We are updating this and many other pages about tenants rights' in private housing.

You can get the updated information from PDF files while we update our web pages. See Legal Tactics: Tenants' Rights in Massachusetts, 2017.

September 2017

When you move in, the most your landlord can charge you is:

  • The first month's rent,
  • The last month's rent,
  • A security deposit up to the amount of the first month's rent, and
  • The cost of a new lock.43

Whenever you pay the landlord any money, get a signed and dated receipt that says how much money you gave the landlord and what it was for.44

If the landlord requires that you pay the last month's rent in advance or a security deposit, the law requires that the landlord give you a receipt. You have a right to a receipt. If your landlord does not give you a receipt, ask for one. Or, you can use the sample receipt (see Form 4). The receipt must have certain information in it. To find out exactly what information a landlord must include in this receipt, see Providing Written Receipts in Chapter 3: Security Deposits and Last Month's Rent.

Never give your landlord cash for rent or anything else without getting a written receipt. If a landlord won't give you a receipt for cash, don't give her the cash. Use a check or get a money order and write on it what the payment was for. Then put the cancelled check or stub for the money order in a safe place.

Illegal Fees

When landlords rent apartments to new tenants, they often try to get more money than just the rent.
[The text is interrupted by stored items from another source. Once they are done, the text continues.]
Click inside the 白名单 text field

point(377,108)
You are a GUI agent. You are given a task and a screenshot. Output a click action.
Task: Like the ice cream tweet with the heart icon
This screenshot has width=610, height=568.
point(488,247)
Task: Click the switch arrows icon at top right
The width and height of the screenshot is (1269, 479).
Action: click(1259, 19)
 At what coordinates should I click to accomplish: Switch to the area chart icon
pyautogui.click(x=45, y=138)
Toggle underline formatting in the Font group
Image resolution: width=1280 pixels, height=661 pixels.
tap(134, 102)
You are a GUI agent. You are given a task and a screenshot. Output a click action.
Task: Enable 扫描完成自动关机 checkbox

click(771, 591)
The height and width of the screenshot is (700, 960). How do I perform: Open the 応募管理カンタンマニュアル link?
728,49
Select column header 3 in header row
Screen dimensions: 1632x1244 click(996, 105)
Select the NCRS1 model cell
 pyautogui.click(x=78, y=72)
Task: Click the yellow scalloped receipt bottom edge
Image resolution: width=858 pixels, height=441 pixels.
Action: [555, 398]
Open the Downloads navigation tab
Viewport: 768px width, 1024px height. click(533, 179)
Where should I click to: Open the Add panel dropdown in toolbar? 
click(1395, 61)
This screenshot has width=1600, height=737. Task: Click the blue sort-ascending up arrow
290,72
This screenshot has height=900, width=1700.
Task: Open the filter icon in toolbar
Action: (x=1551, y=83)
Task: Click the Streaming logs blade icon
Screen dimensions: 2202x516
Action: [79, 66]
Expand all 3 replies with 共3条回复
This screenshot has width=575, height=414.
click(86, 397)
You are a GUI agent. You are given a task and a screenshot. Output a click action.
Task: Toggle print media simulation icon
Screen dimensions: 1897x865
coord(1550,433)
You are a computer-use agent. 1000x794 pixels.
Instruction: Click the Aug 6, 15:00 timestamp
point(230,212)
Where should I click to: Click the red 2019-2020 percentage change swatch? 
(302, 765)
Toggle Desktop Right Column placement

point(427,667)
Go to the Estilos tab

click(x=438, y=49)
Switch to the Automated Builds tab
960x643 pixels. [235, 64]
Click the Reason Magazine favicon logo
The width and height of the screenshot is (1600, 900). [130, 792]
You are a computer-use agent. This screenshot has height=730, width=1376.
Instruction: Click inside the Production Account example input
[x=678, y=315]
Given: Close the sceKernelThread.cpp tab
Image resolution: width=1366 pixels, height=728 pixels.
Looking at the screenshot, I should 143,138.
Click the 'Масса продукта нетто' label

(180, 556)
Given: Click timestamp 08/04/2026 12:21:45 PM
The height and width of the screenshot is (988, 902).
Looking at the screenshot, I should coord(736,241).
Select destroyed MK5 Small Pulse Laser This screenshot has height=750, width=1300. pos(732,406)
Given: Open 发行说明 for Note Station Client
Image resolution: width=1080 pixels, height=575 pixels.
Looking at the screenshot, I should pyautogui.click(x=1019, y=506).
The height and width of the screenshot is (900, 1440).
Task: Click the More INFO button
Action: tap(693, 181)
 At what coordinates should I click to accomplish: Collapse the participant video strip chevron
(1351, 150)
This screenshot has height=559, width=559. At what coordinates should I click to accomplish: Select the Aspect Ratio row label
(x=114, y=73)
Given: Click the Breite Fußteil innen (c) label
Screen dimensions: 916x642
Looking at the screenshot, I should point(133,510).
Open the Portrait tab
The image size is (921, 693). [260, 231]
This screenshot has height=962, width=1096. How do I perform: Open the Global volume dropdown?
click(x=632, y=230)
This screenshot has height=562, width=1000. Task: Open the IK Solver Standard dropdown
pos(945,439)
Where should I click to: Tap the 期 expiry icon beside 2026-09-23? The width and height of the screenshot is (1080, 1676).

They may try to tack on extra fees such as "holding deposits," "rental fees," "pet fees," or "application fees." These extra charges are illegal.45 The problem is, if you refuse to pay these fees, a landlord may refuse to allow you to move in. Often, the best course is to pay the illegal fees or the illegally high rent and then take it out of your future rent payments after you have safely moved in.46 Again, make sure to get a written, signed, dated receipt for any money you pay.

The only extra charge the law allows is for a rental agent to charge a "finder's fee." A rental agent can charge a finder's fee only if she is a licensed real estate broker or salesperson.47 If the rental agent is also the landlord, the law may prohibit her from charging a finder's fee.48 To find out if a rental agent is a licensed real estate broker, go to the internet at: Board of Registration of Real Estate Brokers & Salespersons and click on "Check a License."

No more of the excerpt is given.